Updated by Tom Clegg over 1 year ago
Turns out "cpuset" is not the best way to check # cpus available to a docker container. There's a "cpu.max" file that indicates fractional shares (like docker run --cpus=1.5
). AFAICT when docker doesn't limit cpu usage, that file says "max" instead of a number, and we just have to look at /proc/cpuinfo to determine how many CPUs the host has.
Updated test fixtures for debian11, debian12, ubuntu1804, ubuntu2004, ubuntu2204 accordingly, and added a debian10 test fixture obtained from the tordo compute image.

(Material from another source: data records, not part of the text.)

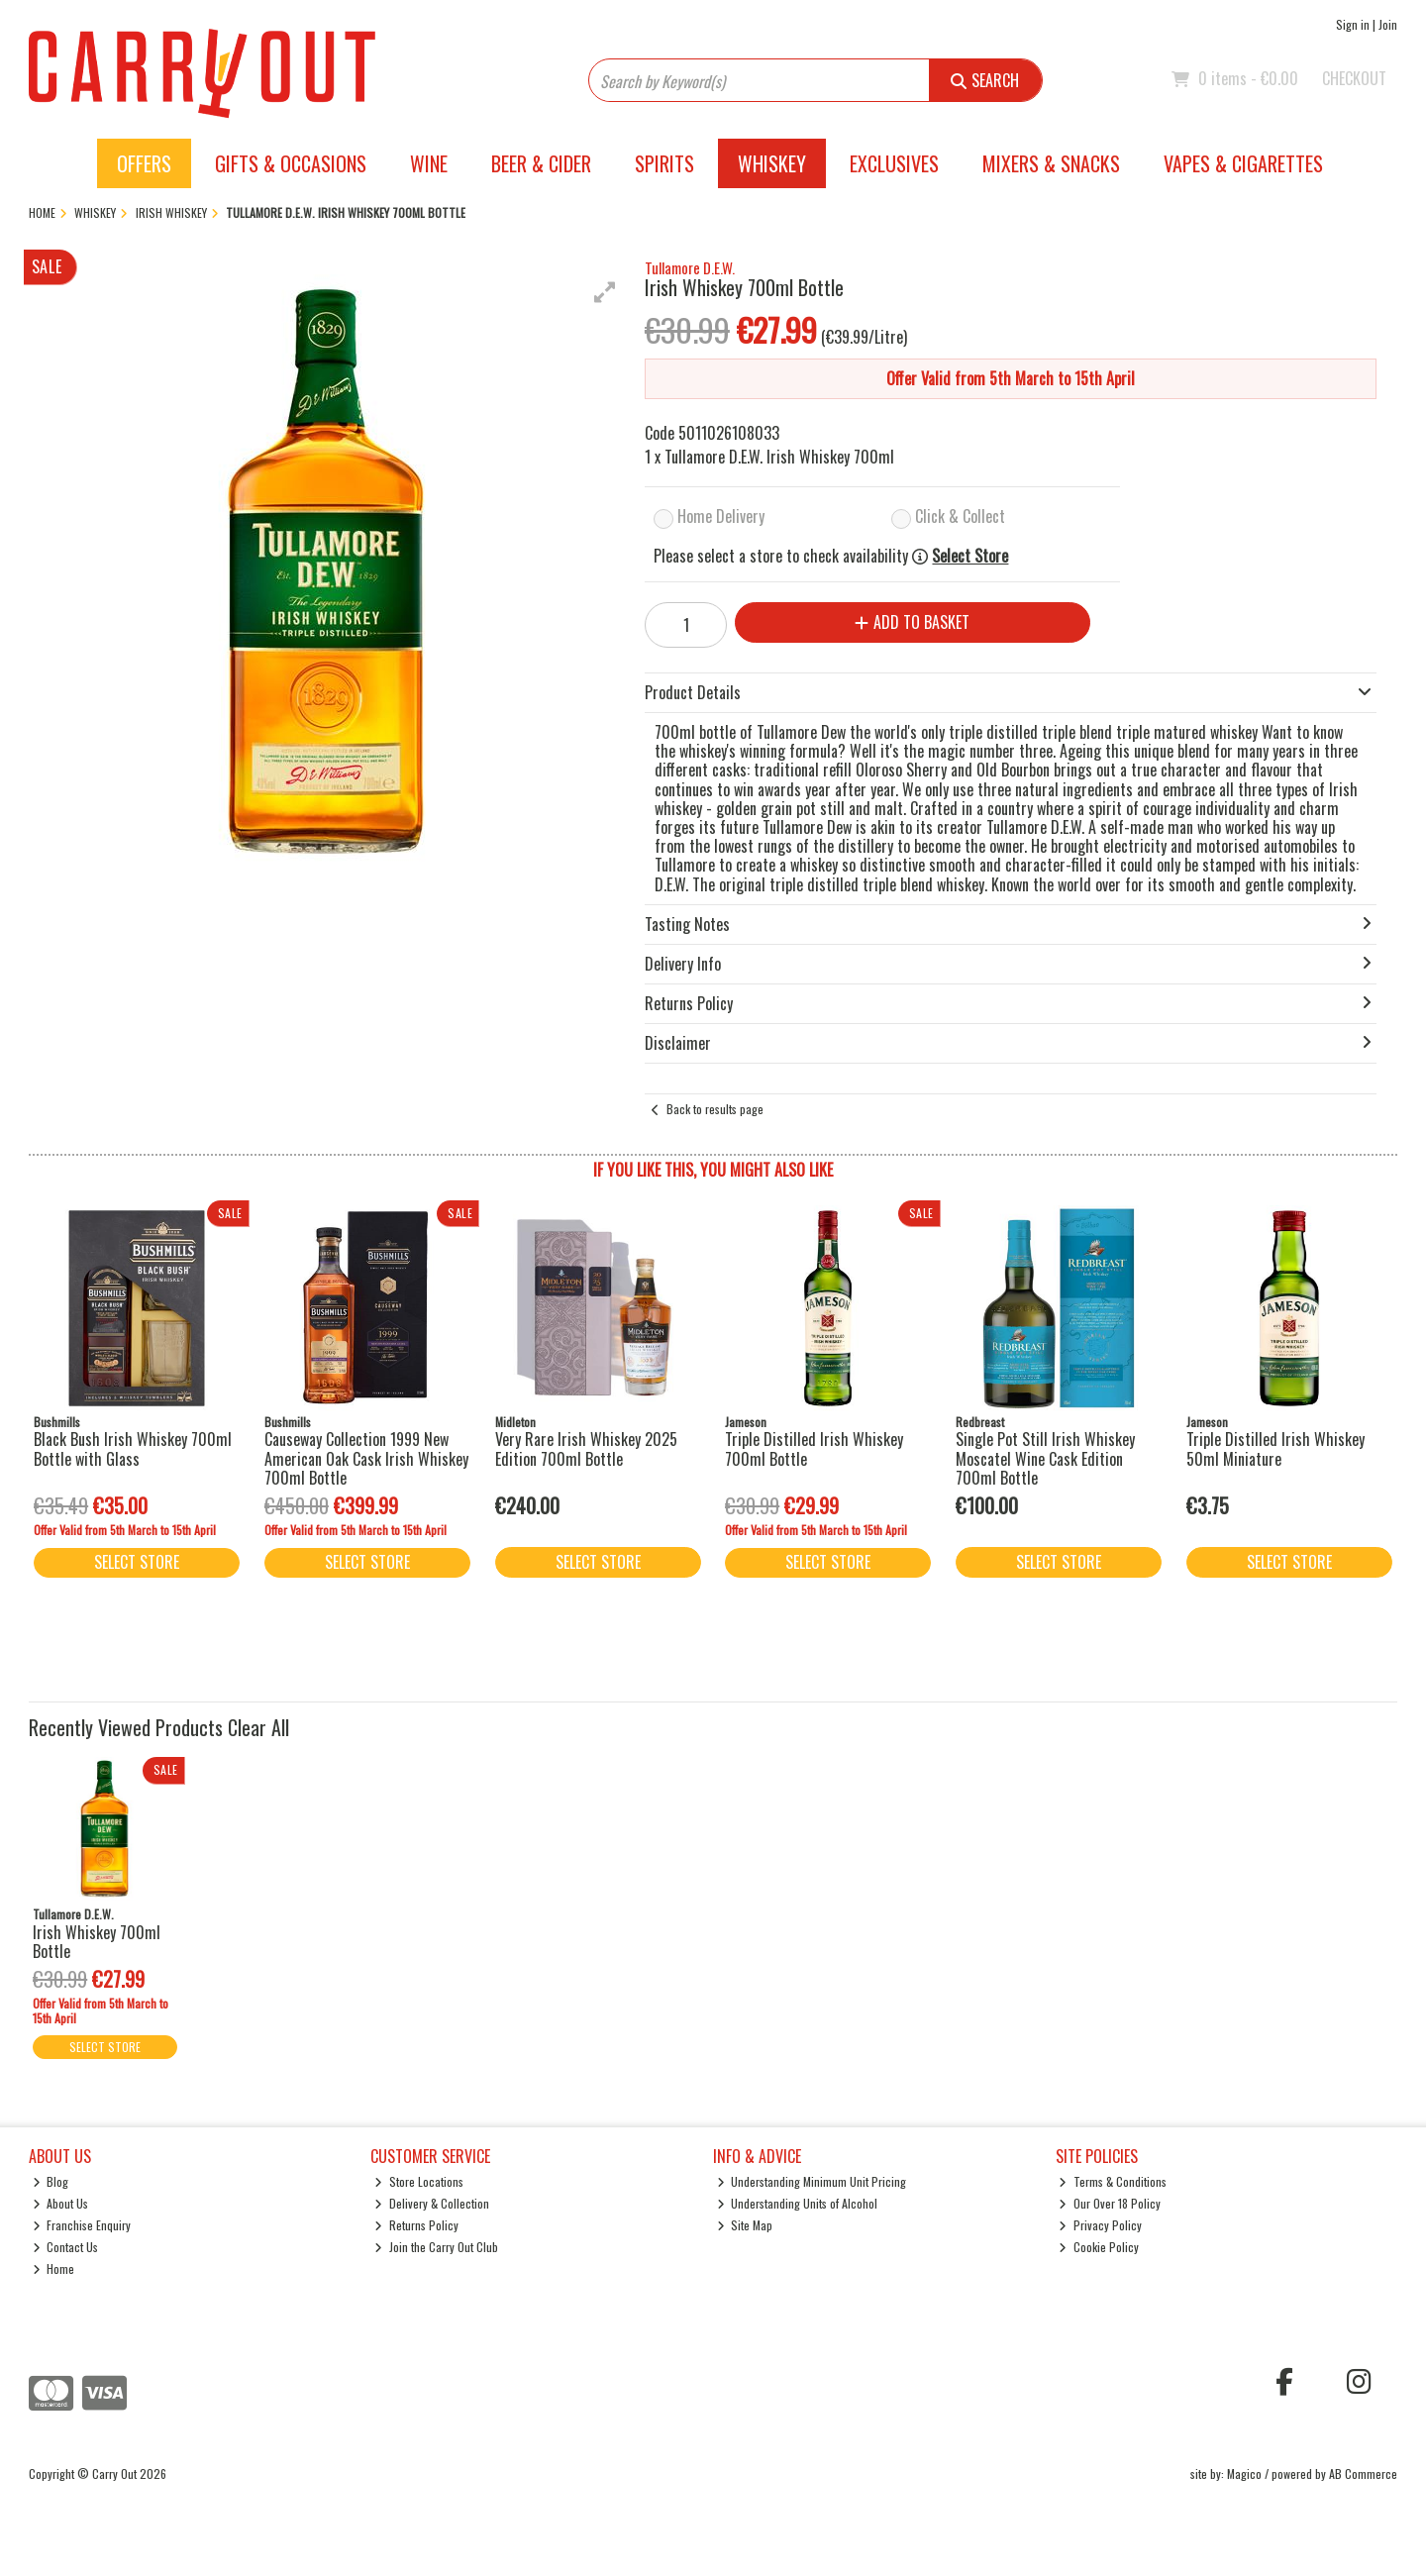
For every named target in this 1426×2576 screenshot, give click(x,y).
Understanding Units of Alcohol (797, 2203)
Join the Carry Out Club (436, 2246)
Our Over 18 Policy (1110, 2203)
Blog (51, 2181)
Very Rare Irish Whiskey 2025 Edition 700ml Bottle (586, 1448)
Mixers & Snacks (1051, 163)
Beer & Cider (541, 163)
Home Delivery (720, 516)
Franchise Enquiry (82, 2224)
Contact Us (66, 2246)
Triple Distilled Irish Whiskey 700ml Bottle (814, 1448)
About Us (61, 2203)
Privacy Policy (1100, 2224)
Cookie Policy (1099, 2246)
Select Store (970, 556)
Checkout (1354, 78)
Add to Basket (912, 622)
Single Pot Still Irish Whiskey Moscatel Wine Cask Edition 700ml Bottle (1045, 1458)
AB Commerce (1363, 2473)
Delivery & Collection (431, 2203)
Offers (144, 163)
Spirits (664, 163)
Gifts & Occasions (290, 163)
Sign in (1353, 24)
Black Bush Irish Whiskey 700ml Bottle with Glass (133, 1448)
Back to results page (715, 1108)
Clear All (258, 1727)
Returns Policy (416, 2224)
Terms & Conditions (1113, 2181)
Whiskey (772, 163)
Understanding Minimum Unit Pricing (812, 2181)
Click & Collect (960, 516)
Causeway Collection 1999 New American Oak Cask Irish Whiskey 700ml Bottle (366, 1458)
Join (1387, 24)
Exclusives (894, 163)
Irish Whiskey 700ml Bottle (96, 1941)
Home (54, 2268)
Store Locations (418, 2181)
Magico (1244, 2473)
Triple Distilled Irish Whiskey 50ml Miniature (1275, 1448)
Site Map (745, 2224)
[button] (605, 292)
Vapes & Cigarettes (1243, 163)
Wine (429, 163)
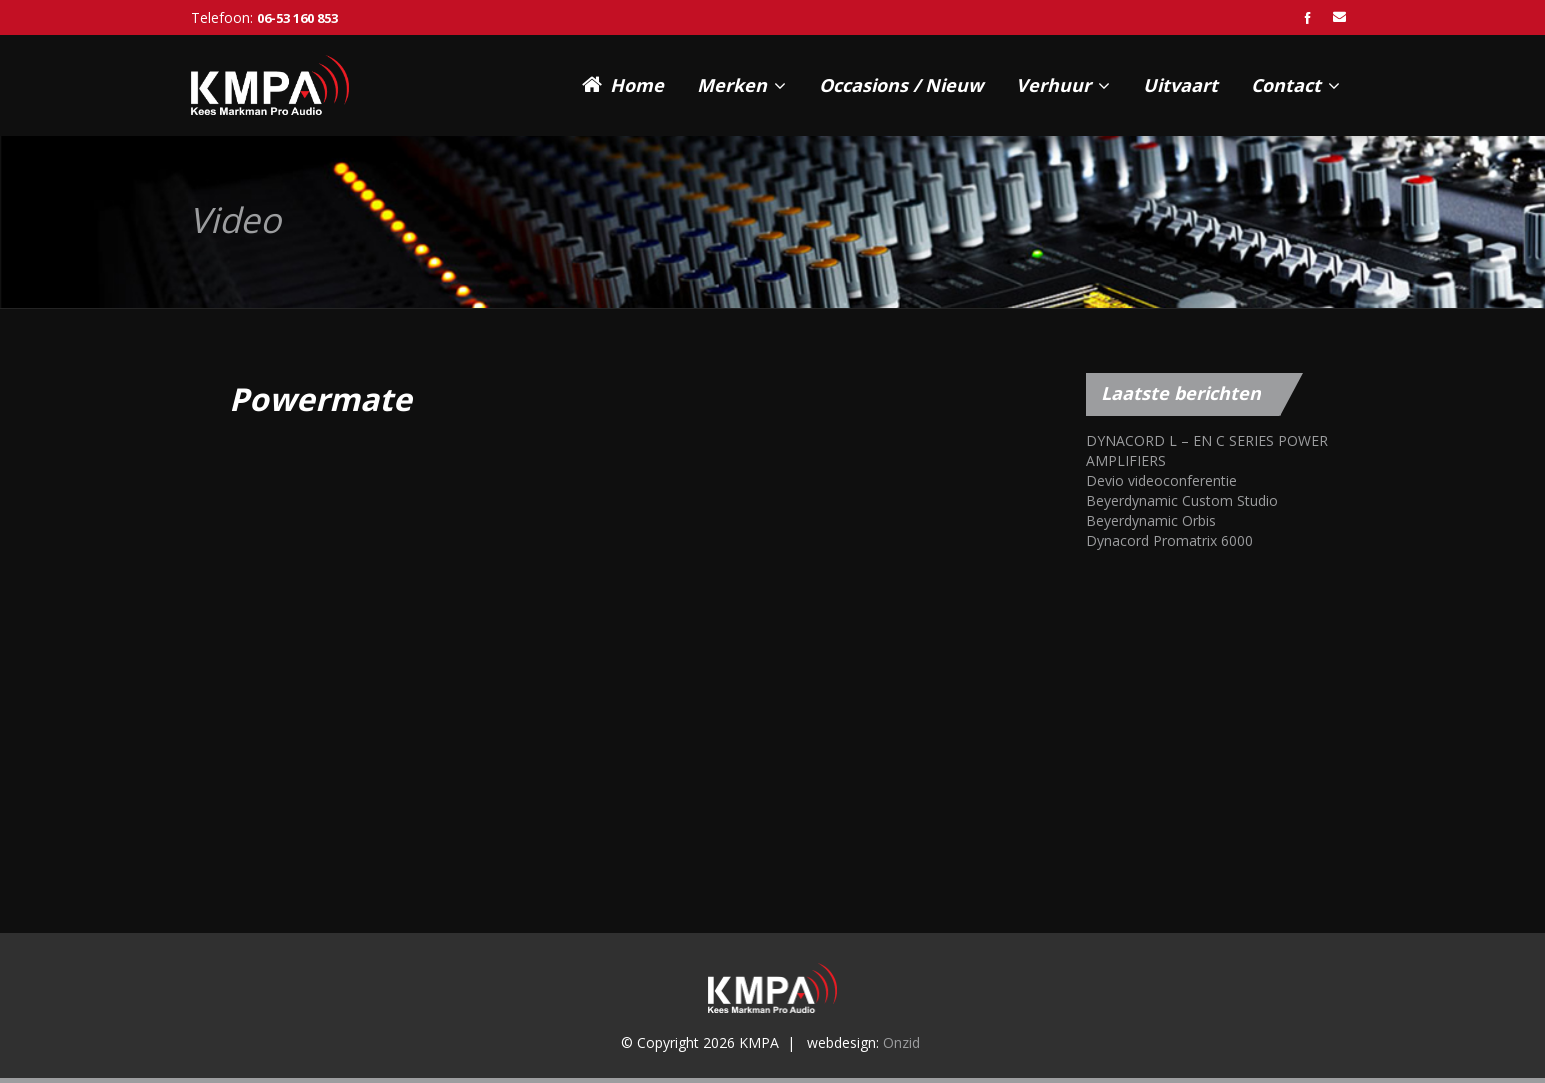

17244-cgroup2-cpu-max @ 2f77cdcb71af8a6d250397a808faf5eec665571a -- developer-run-tests: #3776
Updated by Tom Clegg over 1 year ago
Tested dev version on tordo:
2023-08-15T14:13:58.987090099Z crunch-run 2f77cdcb71af8a6d250397a808faf5eec665571a-dev (go1.20.6) started
2023-08-15T14:14:23.200104457Z notice: reading stats from /sys/fs/cgroup/system.slice/docker-9de9acef62437678862f920bb278af7d321b4ba47469bf02d55c1c95e0495481.scope/cpu.max 2023-08-15T14:14:23.200170743Z notice: reading stats from /sys/fs/cgroup/system.slice/docker-9de9acef62437678862f920bb278af7d321b4ba47469bf02d55c1c95e0495481.scope/cpu.stat 2023-08-15T14:14:23.202355561Z notice: reading stats from /sys/fs/cgroup/system.slice/docker-9de9acef62437678862f920bb278af7d321b4ba47469bf02d55c1c95e0495481.scope/io.stat 2023-08-15T14:14:23.203292975Z notice: reading stats from /sys/fs/cgroup/system.slice/docker-9de9acef62437678862f920bb278af7d321b4ba47469bf02d55c1c95e0495481.scope/memory.stat 2023-08-15T14:14:23.203535198Z notice: reading stats from /sys/fs/cgroup/system.slice/docker-9de9acef62437678862f920bb278af7d321b4ba47469bf02d55c1c95e0495481.scope/memory.current 2023-08-15T14:14:23.203568746Z notice: reading stats from /sys/fs/cgroup/system.slice/docker-9de9acef62437678862f920bb278af7d321b4ba47469bf02d55c1c95e0495481.scope/memory.swap.current 2023-08-15T14:14:23.203627404Z using /proc/3100/net/dev 2023-08-15T14:14:23.203633314Z notice: monitoring temp dir /tmp/crunch-run.tordo-dz642-5jhhvnoh4wnea5a.1554444433 2023-08-15T14:14:23.204016483Z mem 0 swap 0 pgmajfault 2613248 rss 2023-08-15T14:14:23.205581213Z cpu 0.0615 user 0.0081 sys 1.00 cpus 2023-08-15T14:14:23.205633511Z blkio:259:0 0 write 225280 read 2023-08-15T14:14:23.205639453Z blkio:259:4 0 write 1740800 read 2023-08-15T14:14:23.205642999Z blkio:254:0 0 write 1740800 read 2023-08-15T14:14:23.205674750Z net:eth0 0 tx 520 rx 2023-08-15T14:14:23.205689830Z statfs 198700032000 available 783351808 used 210237366272 total
Updated by Lucas Di Pentima over 1 year ago
Just one suggestion:
- If users could be relying on
crunchstat-summary
's report format, it would be convenient to make an upgrade note saying that the "cpu" category is not a integer number anymore.
Other than that, it LGTM.
Updated by Tom Clegg over 1 year ago
- % Done changed from 66 to 100
- Status changed from In Progress to Resolved
Applied in changeset arvados|489bd1e4d3c25fa6c3c0070bc2110932301a08d3.